§ **Arbeitsanweisung**: Bitte gib den Abschnitt aus dem Text zur Spargelfliege wieder, beginnend mit „Im Rahmen des“ und weiter bis einschließlich „Spargelfliege jährlich überwacht.“. Ersetze darin „jährlich“ durch „regelmäßig“.

§ **Übungstext**:
Ein zusätzlicher kritischer Punkt betrifft den ökologischen Spargelanbau: Hier sind kaum ausreichend wirksame Insektizide zugelassen, sodass der Druck durch die zunehmenden Fliegenpopulationen – verstärkt durch unzureichende Kontrolle im konventionellen Anbau – künftig auch zu massiven Problemen im Biobereich führen dürfte.

Im Rahmen des Forschungsprojekts „Bekämpfungsmöglichkeiten der Spargelfliege - Neue Ansätze und Maßnahmen zur nachhaltigen Bekämpfung der Spargelfliege für den integrierten und ökologischen Anbau“, welches von 2017-2020 gemeinsam von Landwirtschaftskammer Niedersachsen und Julius-Kühn-Institut durchgeführt wurde, wurden wichtige Erkenntnisse zur Biologie der Spargelfliege gewonnen und auch nach alternativen Bekämpfungsmöglichkeiten gesucht. Die Problematik ist jedoch weiterhin aktuell. In Niedersachsen werden daher vom Pflanzenschutzamt der LWK mithilfe eines Monitorings der Flug und die Verteilung der Spargelfliege jährlich überwacht.

Die Ergebnisse aus dem Spargelfliegen-Projekt machen deutlich, dass die Bekämpfung heute vor allem auch pflanzenbauliche Maßnahmen erfordert, da wirksame Insektizide fehlen. Folgende Strategien haben sich als sinnvoll herausgestellt:

  • Kombination von Mulchen des Spargellaubs im Herbst mit Fräsen der Dammkrone bis oberhalb des Rhizoms, um Puppenstadien aus den Stängeln in den offenen Boden zu überführen, wo sie eher absterben.

§ **Das Material**:
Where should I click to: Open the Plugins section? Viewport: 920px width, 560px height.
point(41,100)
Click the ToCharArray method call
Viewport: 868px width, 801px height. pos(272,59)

§ **Antwort zur Aufgabe**:
Im Rahmen des Forschungsprojekts „Bekämpfungsmöglichkeiten der Spargelfliege - Neue Ansätze und Maßnahmen zur nachhaltigen Bekämpfung der Spargelfliege für den integrierten und ökologischen Anbau“, welches von 2017-2020 gemeinsam von Landwirtschaftskammer Niedersachsen und Julius-Kühn-Institut durchgeführt wurde, wurden wichtige Erkenntnisse zur Biologie der Spargelfliege gewonnen und auch nach alternativen Bekämpfungsmöglichkeiten gesucht. Die Problematik ist jedoch weiterhin aktuell. In Niedersachsen werden daher vom Pflanzenschutzamt der LWK mithilfe eines Monitorings der Flug und die Verteilung der Spargelfliege regelmäßig überwacht.